Friday, June 11, 2004

Frist also said he has the impression that Iraq is in better shape than is generally reported by the media.

Despite a shooting or bombing at an Iraqi location almost daily, Frist said, “The majority of people around the rest of the country are living well, living comfortably in an improving situation, and are very hopeful.

“The news (in the United States) makes it sound like everything is falling apart there, and that is simply not the case.” then it occurs to me, "Hey wait a can a 'majority of people' be living well, yet the news doesn't say so unless quoting a non-journalist who has been to Iraq."

So, I went looking, and found this:
The view from Iraq is getting narrower just as things are getting worse.

Growing violence is forcing western correspondents to change their approach to reporting, restrict their travel and pass up stories that are now deemed too risky...

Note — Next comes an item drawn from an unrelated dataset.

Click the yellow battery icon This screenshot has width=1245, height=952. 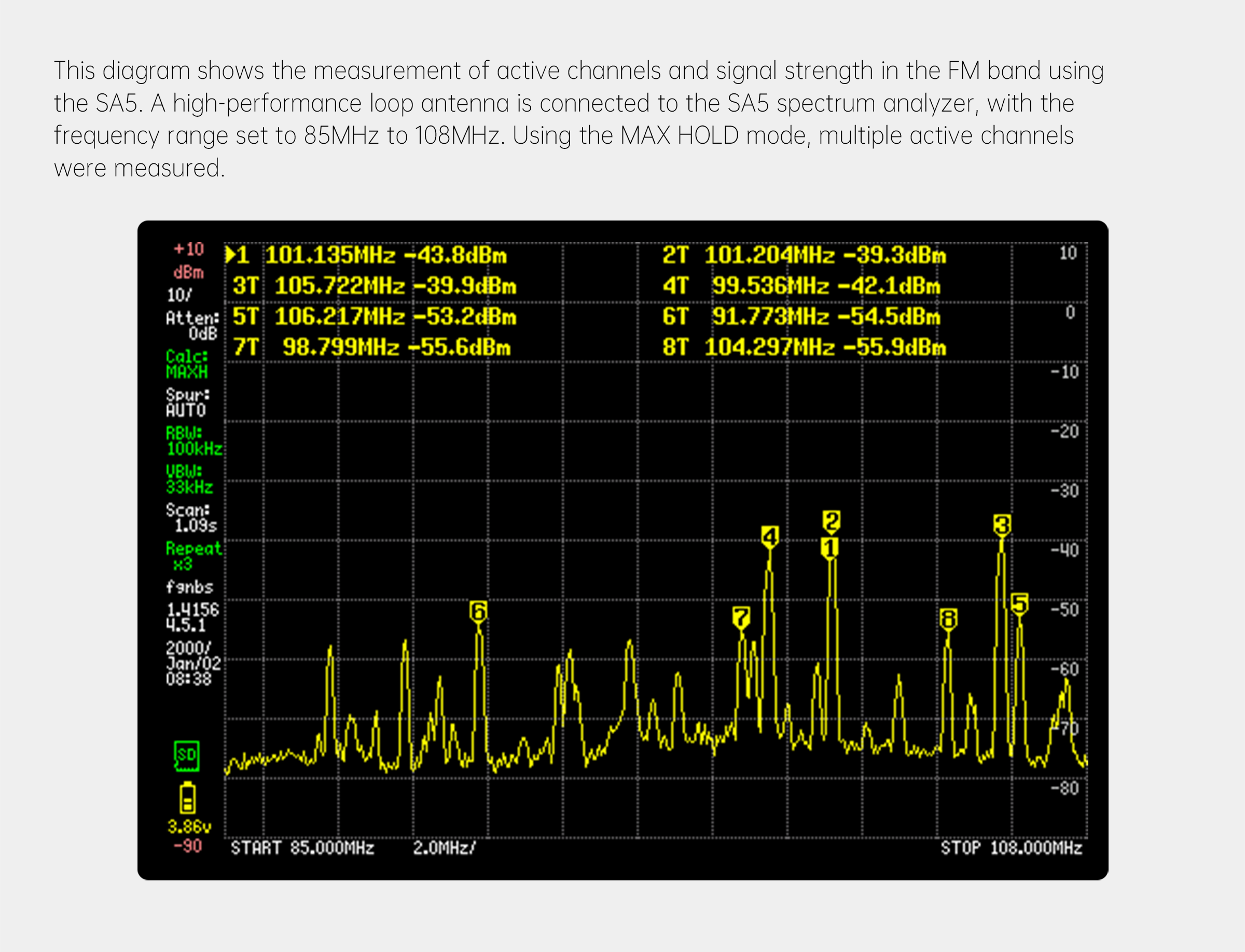point(188,798)
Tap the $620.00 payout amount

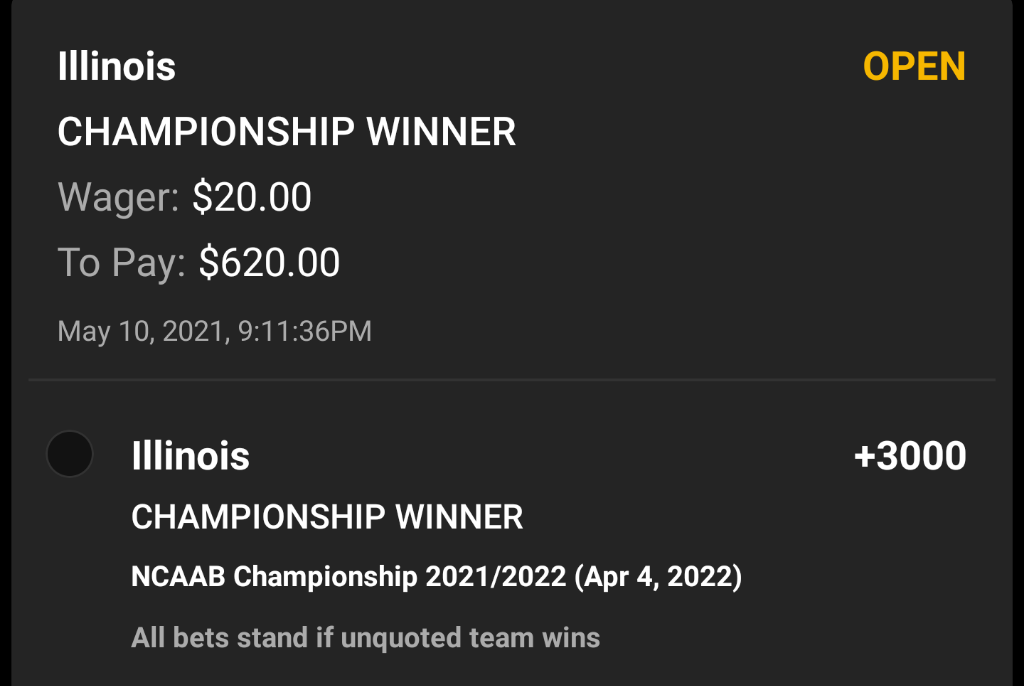(x=269, y=262)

More journalists have resumed traveling with military units through the Pentagon's embedding program, which proved so popular during war against Saddam Hussein. The number of embeds jumped from 26 in February to 71 last month during the fighting in Fallujah and Najaf, and is now back to 26, Pentagon spokesman Bryan Whitman says.
And I'm finally beginning to get it. There are vast open swaths of this country where people are going to work, growing food, tending livestock, building houses...but the press doesn't go there. They don't go there because they only want to be where things are exploding.

I'm thinking that once one dubs one's self a "war correspondent" it must be a bitter pill to swallow if your beat includes the peaceful regions, and the overwhelming majority of folks in that country who are intent on living peacefully.

OK - so the reporters are re-embedding with the units. That's fine. But lets keep a sense of perspective...where are the Soldiers going to be? Uh...where things are exploding...right? Hence, it would follow that the only stories the press can report is about things blowing up. Even if that involves just the tiniest part of the Iraqi population, it comprises 100% of what that "war correspondent" is going to see and write about it.

So...from the outset the deck is stacked by those who label themselves "war correspondents".

Seems to me what we need are fewer war correspondents and more folks looking at the entire picture. But then, that would mean covering peaceful towns, hundreds of Soldiers not humiliating prisoners and meetings of the local city council. You know...the sorta stuff only covered by cub reporters in very small town newspapers. that'll happen.